>>>>

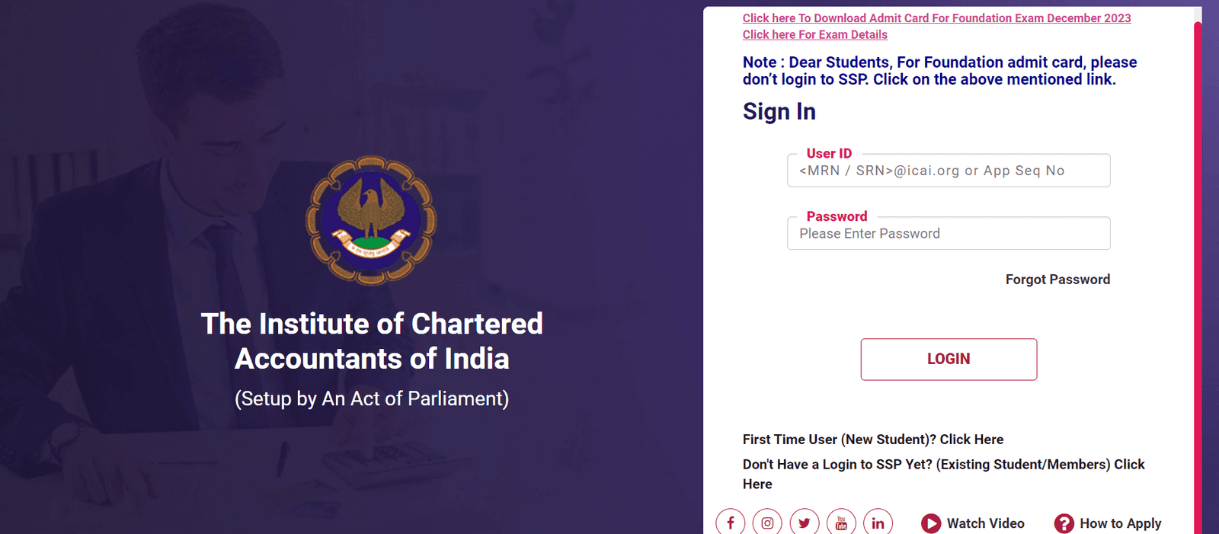The height and width of the screenshot is (534, 1219).
Task: Open the First Time User Click Here link
Action: click(872, 440)
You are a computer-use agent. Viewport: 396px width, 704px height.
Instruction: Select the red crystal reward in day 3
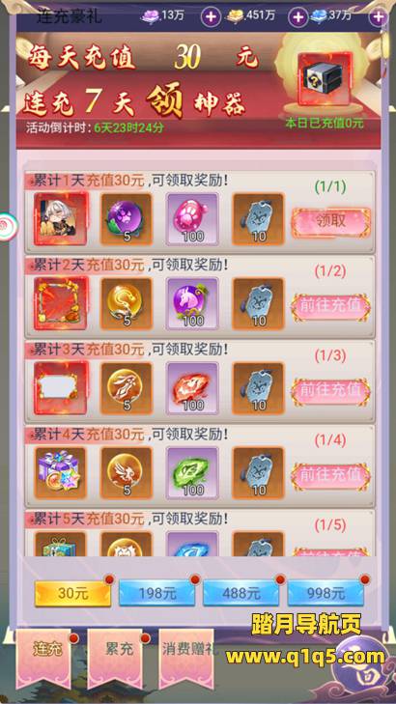(192, 388)
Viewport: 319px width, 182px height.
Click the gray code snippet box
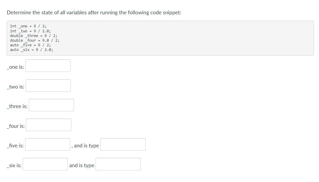tap(160, 38)
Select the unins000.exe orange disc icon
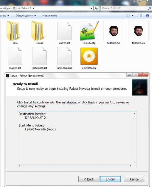The width and height of the screenshot is (152, 187). (x=89, y=56)
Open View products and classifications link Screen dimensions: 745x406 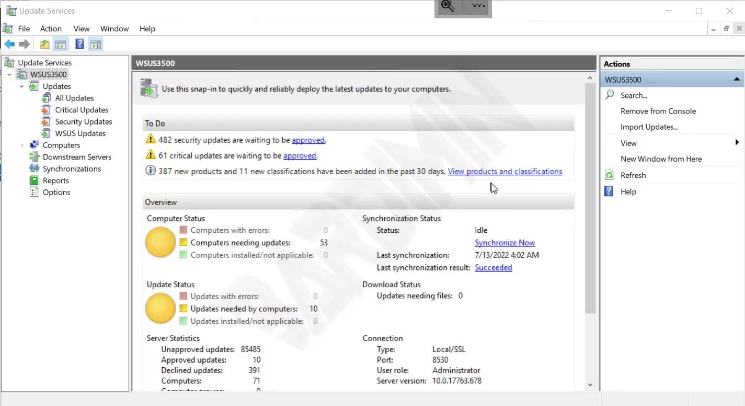(505, 172)
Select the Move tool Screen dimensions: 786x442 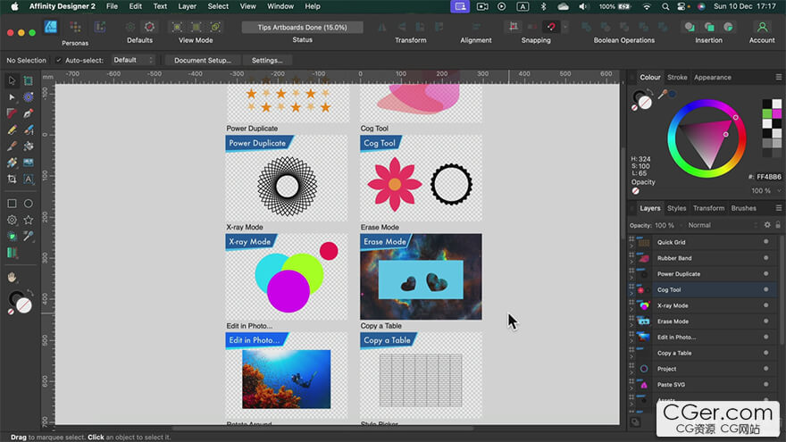coord(12,81)
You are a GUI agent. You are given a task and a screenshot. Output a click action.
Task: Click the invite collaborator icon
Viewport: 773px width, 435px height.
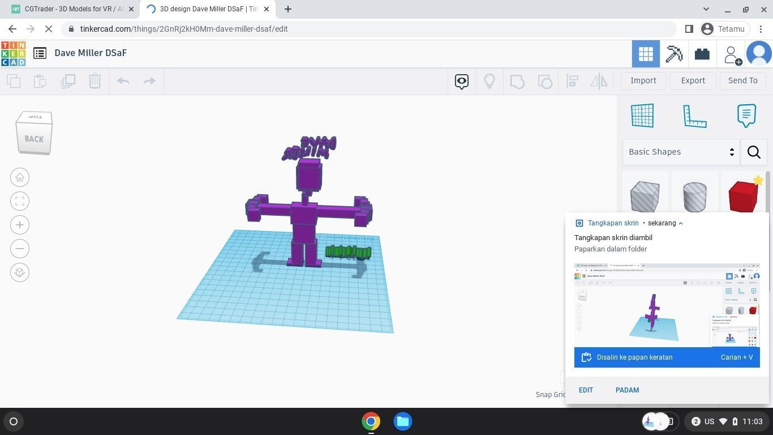point(732,54)
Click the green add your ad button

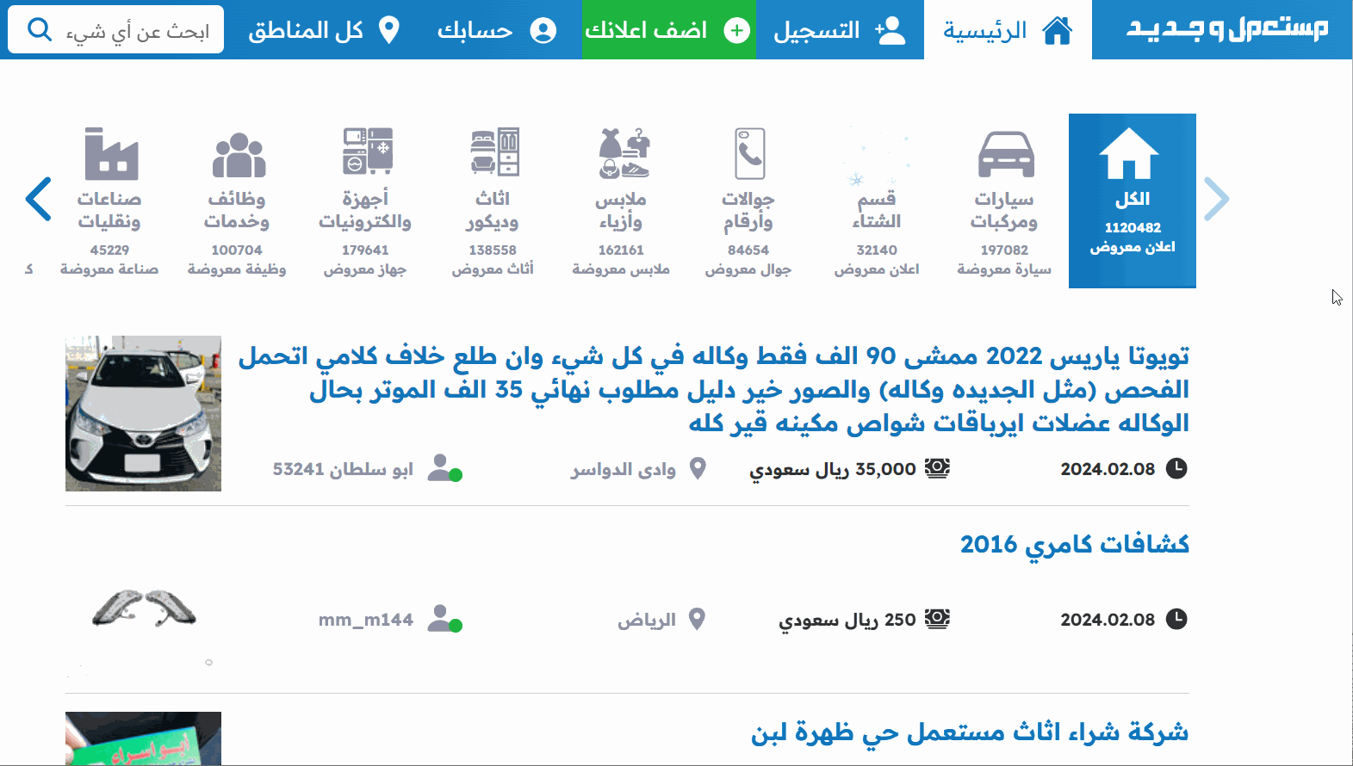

<<<<

Search the listing above for the string "agent". Copy every line that contains it.

You are a computer-use agent. Viewport: 396px width, 704px height.
You are a GUI agent. You are given a task and a screenshot. Output a click action.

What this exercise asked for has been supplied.